▸ **Exercise**
Answer these questions using the book review below, each on its own line:
(a) Which publisher is listed for the book?
(b) What did Trembling say she wanted to wear when the henwife first asked her?
(c) How many children did Trembling and the Prince of Emania have?

▸ **Excerpt provided**

════

Monday, March 31, 2008

Fair, Brown & Trembling: An Irish Cinderella Story

A. Title: Fair, Brown & Trembling: An Irish Cinderella Story

B. Author: Jude Daly

C. Illustrator: Jude Daly

D. Publisher: Farrar, Straus and Giroux

E. Genre: Traditional Irish Folktale

F. Reading Level: 2-3

G. Summary: In Fair, Brown & Trembling, in a castle in Erin lived a widower and his three daughters: Fair, Brown, and Trembling. Every Sunday Fair and Brown wore a new dress to church while Trembling stayed home to cook the meals. Trembling's two older sisters didn't want to let her out of the house because she was very beautiful, and they thought that she would marry before they would. The old henwife came up to Trembling and told her she should be at church. The henwife asked her what she wanted to wear, a white gown and shamrock-green slippers, and the henwife put on her cloak of darkness, chanted some words, and created the most beautiful gown and slippers for Trembling. The henwife also gave her a white horse and told her to stand in the doorway of the church but never go in and be sure to leave before the end of church to make it home in time. Next Sunday the henwife gave Trembling a dress of the finest black satan with scarlet shoes and a black horse. The next Sunday, Trembling wore a dress with a snow-white bodice and rose-red skirt and blue slippers, and she rode a white mare with blue and gold diamonds. Each Sunday everyone in church would wonder who she was, especially all the single men and princes. The last Sunday, the Prince of Emania stayed outside the church and as Trembling tried to ride away he grabbed her slipper off her foot. He searched all over for the foot that fit the slipper. Finally the Prince of Emania found Trembling locked in a closet in her Castle. After that the Prince fought off every other gentleman caller that Trembling had, and the two were married, lived happily ever after, and they had fourteen kids. The illustrations appear to be done in an oil pastel.

════

▸ **Provided data**
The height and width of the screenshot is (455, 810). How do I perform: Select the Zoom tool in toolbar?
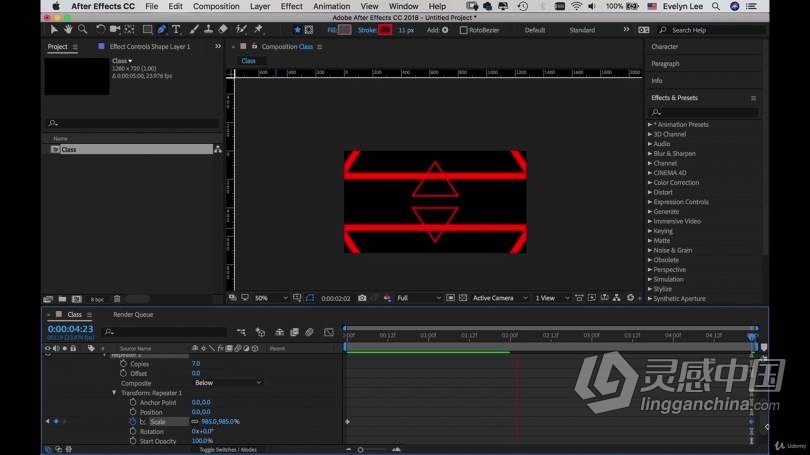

════

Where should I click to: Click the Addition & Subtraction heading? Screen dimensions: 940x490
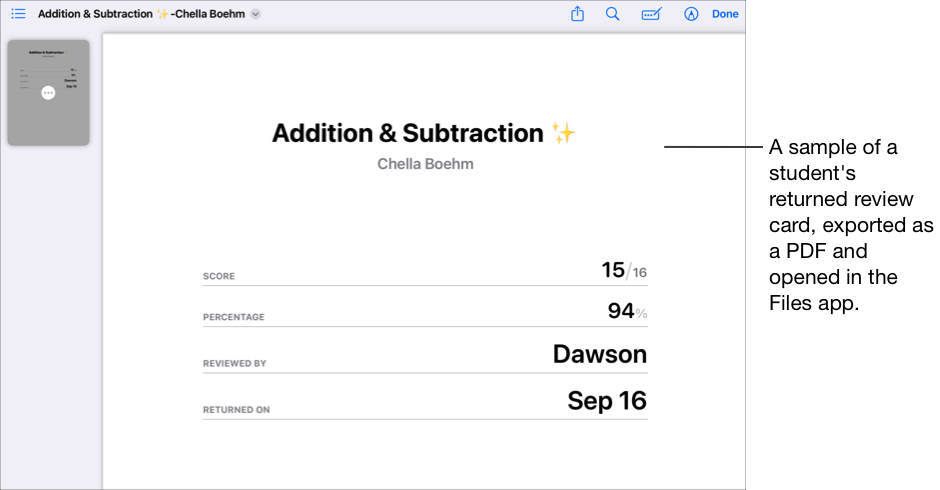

════

▸ **Output**
(a) Farrar, Straus and Giroux
(b) A white gown and shamrock-green slippers
(c) Fourteen